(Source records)
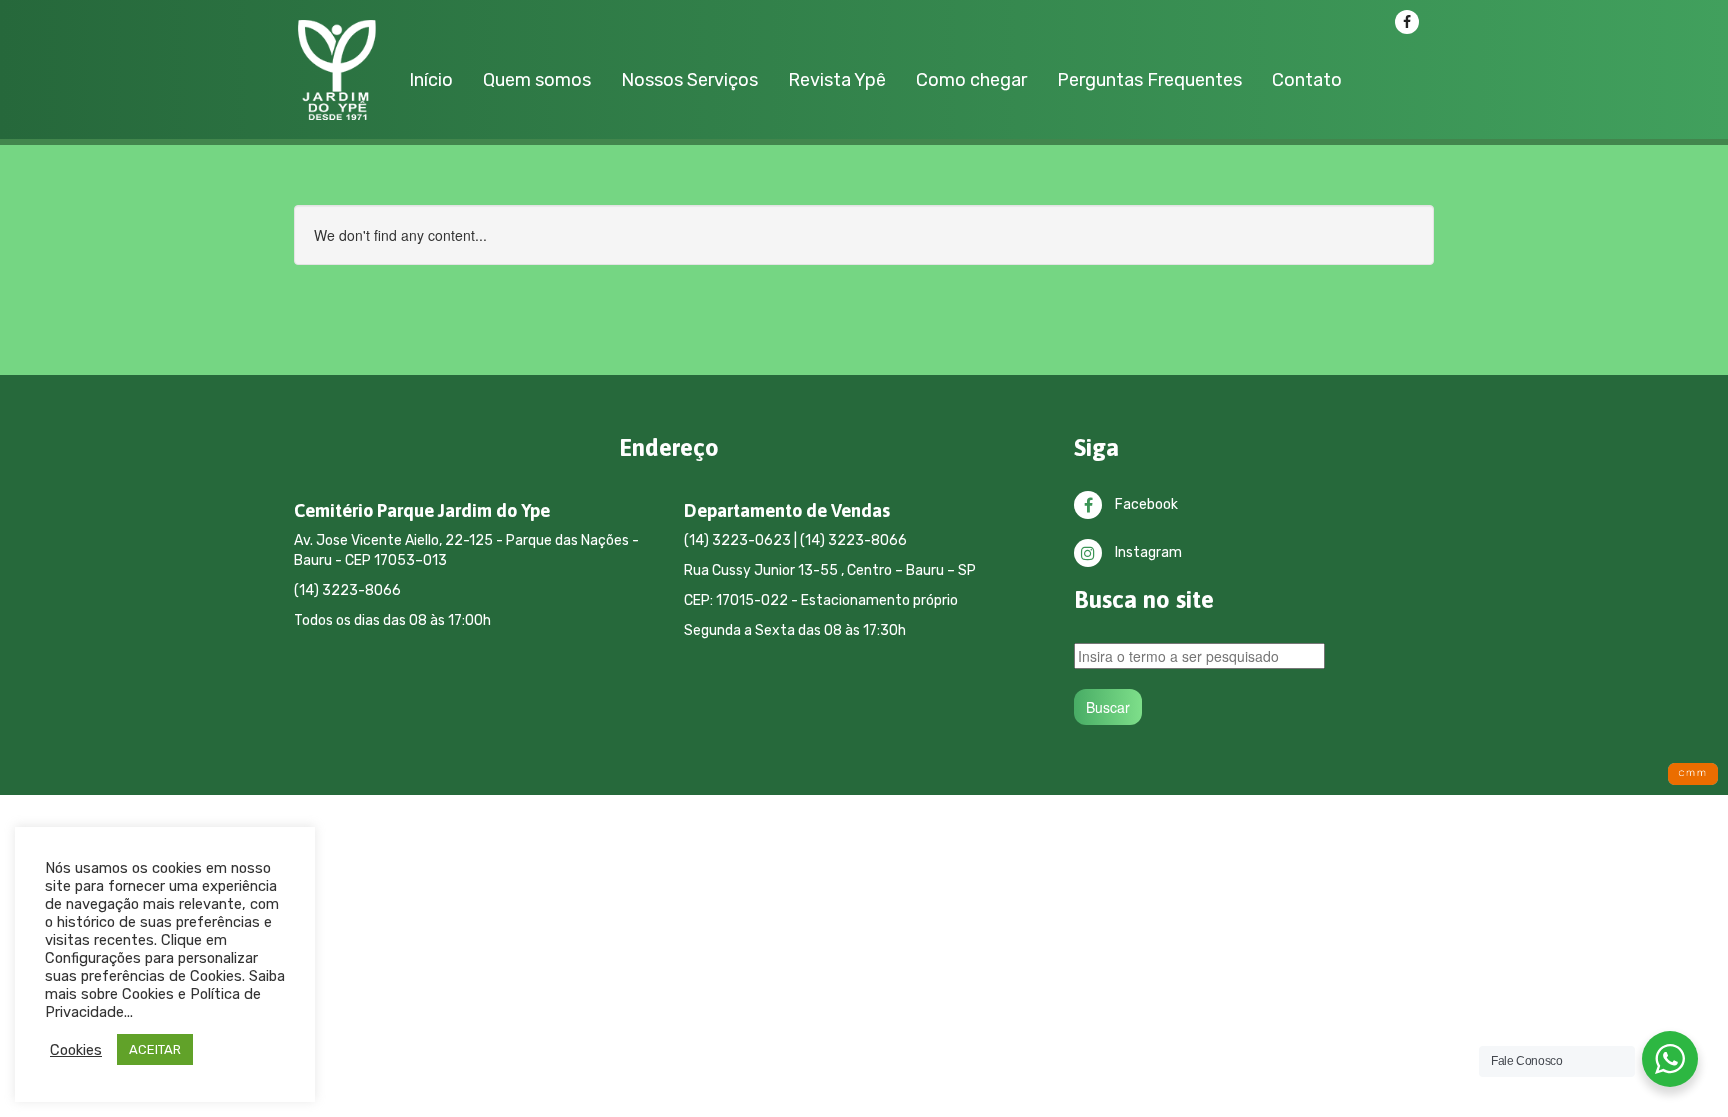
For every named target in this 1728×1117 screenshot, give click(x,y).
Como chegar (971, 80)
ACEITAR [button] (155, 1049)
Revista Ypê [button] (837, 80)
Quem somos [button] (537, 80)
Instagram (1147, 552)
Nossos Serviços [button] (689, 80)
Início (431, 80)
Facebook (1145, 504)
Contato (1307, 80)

**WHAT IS NEEDED:** Return the entries exactly as given. Do not include pictures.

**TASK SOLUTION:**
For every named target in this 1728×1117 screenshot, give click(x,y).
Como chegar (971, 80)
ACEITAR [button] (155, 1049)
Revista Ypê [button] (837, 80)
Quem somos [button] (537, 80)
Instagram (1147, 552)
Nossos Serviços [button] (689, 80)
Início (431, 80)
Facebook (1145, 504)
Contato (1307, 80)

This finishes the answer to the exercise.